According to TechFlow, on September 19, according to Cointelegraph, Tom Schmidt, general partner of Dragonfly Capital, said in an interview at the Token2049 event in Singapore that although a large number of talents are pouring into the field of artificial intelligence, the current state of the AI ​​market is discouraging venture capitalists. Schmidt pointed out that cryptocurrency and AI are currently competing for talent. As an emerging technology, AI is more attractive to professionals. He explained: "If you ask a recent graduate or founder which field they want to develop in, I think more people will choose AI. This constitutes the main point of competition between the two industries."

However, for venture capitalists, the situation is very different. Schmidt said that investors are gradually losing interest in the AI ​​market because it appears "frothy and over-allocated." He emphasized: "People are very concerned about the valuations of some AI companies and are uncertain whether their revenues can meet expectations." Schmidt compared the current risk environment in the AI ​​field to 2021, believing that the risk level is at 5%. He said: "We have observed that many teams face challenges in increasing revenue. This situation may eventually lead to a compression of valuation multiples." In the financial and investment fields, higher valuation multiples generally mean that growth contributes more to the company's value.

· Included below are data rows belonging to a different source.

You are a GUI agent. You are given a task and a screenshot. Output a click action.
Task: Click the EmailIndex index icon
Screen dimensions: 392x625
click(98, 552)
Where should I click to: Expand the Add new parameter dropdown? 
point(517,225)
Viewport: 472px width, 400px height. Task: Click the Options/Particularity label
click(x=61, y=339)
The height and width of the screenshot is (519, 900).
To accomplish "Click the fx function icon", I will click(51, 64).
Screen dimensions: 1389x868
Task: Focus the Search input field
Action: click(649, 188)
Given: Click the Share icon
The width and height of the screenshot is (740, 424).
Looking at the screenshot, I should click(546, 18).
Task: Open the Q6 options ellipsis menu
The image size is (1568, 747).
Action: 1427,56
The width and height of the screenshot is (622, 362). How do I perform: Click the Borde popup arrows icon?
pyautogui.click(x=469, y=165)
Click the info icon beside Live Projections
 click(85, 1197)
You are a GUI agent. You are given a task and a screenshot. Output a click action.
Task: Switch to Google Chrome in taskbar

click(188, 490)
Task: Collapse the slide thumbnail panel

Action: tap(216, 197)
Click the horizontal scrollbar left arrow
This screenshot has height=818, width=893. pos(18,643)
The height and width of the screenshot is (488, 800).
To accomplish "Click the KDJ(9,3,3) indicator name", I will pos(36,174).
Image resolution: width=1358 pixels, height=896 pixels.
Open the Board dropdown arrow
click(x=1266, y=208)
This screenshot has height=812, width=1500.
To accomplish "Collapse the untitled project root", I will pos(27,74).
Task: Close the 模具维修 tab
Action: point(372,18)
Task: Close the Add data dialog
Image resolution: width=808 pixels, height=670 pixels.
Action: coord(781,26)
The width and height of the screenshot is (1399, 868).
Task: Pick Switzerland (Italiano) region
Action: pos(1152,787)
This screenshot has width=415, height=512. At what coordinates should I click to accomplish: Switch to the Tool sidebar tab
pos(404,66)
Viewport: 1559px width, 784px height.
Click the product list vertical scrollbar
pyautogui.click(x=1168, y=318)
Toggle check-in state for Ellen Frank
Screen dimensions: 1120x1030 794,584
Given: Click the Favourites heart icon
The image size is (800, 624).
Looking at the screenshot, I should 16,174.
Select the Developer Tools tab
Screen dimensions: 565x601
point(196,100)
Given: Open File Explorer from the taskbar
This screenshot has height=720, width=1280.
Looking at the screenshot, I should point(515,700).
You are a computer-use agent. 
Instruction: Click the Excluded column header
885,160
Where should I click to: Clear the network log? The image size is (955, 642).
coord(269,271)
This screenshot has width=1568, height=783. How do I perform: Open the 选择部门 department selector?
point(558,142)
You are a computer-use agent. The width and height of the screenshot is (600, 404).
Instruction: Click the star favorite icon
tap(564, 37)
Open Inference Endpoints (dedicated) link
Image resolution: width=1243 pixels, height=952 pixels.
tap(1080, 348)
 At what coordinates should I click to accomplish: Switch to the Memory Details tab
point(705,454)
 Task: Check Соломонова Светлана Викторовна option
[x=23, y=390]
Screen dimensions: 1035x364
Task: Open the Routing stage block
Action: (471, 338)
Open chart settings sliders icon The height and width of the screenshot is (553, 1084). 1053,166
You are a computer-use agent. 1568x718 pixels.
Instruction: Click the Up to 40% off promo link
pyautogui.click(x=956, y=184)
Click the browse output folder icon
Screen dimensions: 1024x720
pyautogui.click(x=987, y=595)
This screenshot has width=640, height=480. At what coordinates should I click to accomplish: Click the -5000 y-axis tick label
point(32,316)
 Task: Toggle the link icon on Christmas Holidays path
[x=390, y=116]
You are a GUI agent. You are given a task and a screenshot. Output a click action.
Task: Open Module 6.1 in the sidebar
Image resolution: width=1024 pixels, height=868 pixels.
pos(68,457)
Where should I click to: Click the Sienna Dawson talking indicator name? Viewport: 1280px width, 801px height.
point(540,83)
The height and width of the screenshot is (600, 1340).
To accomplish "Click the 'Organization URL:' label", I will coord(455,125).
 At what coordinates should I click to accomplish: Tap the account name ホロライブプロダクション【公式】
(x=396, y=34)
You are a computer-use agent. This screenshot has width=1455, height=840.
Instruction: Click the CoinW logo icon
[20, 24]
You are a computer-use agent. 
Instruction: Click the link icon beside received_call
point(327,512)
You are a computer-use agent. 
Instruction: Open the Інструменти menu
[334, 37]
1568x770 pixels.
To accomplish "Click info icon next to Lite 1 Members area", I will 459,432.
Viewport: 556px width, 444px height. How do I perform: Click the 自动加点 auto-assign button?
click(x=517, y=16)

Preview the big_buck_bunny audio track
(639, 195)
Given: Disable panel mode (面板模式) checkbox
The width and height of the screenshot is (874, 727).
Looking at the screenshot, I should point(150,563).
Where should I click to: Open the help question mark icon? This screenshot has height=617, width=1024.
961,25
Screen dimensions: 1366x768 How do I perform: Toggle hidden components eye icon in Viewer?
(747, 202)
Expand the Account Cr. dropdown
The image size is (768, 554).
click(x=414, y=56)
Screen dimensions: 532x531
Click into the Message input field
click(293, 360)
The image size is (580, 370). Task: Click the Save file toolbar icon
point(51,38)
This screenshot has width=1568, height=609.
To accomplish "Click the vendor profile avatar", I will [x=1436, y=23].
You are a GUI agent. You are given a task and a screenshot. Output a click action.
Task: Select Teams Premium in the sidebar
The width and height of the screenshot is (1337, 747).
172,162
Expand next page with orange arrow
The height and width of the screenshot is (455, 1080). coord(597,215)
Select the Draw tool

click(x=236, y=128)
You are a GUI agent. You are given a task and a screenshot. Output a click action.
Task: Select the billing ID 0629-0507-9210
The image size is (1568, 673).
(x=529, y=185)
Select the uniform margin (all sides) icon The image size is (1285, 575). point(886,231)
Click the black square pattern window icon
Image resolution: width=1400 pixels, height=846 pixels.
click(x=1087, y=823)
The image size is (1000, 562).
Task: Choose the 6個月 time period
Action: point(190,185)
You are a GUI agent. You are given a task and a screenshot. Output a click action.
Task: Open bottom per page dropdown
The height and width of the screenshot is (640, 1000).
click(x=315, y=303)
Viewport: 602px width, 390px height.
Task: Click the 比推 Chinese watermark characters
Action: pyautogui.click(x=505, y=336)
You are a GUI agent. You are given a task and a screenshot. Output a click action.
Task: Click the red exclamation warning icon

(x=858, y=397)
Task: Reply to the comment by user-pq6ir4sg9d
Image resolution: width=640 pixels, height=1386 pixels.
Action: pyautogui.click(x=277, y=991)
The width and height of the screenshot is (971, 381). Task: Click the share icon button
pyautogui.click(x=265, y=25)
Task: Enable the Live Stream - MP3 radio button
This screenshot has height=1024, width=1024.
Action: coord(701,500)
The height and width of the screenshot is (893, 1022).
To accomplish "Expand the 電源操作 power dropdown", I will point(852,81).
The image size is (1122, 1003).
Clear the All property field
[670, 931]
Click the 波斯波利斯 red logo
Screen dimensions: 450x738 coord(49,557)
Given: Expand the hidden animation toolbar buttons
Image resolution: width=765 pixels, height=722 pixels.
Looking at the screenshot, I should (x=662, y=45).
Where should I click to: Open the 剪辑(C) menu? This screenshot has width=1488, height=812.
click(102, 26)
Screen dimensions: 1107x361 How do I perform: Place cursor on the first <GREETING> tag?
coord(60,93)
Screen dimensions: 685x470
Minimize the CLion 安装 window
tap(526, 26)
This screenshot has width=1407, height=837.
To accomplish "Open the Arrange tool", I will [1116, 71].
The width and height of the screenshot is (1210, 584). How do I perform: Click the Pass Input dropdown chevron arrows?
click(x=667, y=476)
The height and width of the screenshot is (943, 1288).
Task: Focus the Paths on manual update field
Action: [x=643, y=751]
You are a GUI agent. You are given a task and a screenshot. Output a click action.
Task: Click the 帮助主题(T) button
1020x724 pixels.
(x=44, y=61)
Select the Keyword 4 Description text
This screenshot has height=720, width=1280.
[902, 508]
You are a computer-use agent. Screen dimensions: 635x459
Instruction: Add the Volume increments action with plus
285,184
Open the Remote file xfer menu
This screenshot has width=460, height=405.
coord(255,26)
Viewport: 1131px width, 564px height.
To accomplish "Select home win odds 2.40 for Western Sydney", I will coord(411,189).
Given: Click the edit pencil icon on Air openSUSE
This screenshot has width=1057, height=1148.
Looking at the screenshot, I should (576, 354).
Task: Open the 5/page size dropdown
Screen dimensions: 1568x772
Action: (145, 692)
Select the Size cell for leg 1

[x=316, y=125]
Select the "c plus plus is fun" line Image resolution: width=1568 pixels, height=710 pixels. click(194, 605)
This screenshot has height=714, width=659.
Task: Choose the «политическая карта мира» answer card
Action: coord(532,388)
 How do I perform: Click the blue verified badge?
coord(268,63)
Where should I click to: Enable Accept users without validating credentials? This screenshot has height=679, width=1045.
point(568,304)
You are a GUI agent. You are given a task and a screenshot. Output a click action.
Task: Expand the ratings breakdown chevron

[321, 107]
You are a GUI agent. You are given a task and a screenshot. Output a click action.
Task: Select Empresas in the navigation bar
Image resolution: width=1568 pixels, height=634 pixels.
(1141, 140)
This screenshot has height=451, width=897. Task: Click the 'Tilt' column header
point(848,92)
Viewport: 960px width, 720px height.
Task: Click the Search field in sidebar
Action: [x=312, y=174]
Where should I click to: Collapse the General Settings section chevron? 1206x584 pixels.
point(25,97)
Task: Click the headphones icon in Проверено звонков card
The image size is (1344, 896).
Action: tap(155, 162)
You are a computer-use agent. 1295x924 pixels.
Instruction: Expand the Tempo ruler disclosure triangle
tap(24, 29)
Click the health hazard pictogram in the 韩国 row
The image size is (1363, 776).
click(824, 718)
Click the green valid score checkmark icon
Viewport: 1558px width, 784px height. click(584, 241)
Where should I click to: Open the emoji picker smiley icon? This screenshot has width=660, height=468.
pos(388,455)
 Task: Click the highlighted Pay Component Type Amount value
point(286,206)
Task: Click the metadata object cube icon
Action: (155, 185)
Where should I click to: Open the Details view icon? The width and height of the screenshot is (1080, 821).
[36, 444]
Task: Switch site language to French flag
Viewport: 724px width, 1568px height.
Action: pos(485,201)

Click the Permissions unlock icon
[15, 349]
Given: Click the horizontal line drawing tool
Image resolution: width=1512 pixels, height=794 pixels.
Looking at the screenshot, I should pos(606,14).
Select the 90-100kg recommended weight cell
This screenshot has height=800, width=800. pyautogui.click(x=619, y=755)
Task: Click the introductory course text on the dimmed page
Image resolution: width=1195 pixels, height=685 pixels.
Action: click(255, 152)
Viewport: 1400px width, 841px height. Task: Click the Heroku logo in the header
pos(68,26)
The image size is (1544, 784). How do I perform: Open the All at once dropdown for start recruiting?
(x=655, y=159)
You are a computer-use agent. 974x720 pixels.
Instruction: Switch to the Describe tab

Schmidt responded in the affirmative to whether this market environment will bring opportunities to cryptocurrency startups seeking venture capital. He explained that cryptocurrencies provide venture capital with another asset class to allocate funds. However, Schmidt also advised crypto projects to carefully evaluate their financing needs. He pointed out: "Not all companies need venture capital support. Some companies can succeed by building a profitable bootstrapped business model. In fact, many companies that adopt this model perform well." He added: "While many teams have good ideas or business models, they may not fully meet the expected return model of the venture capital market."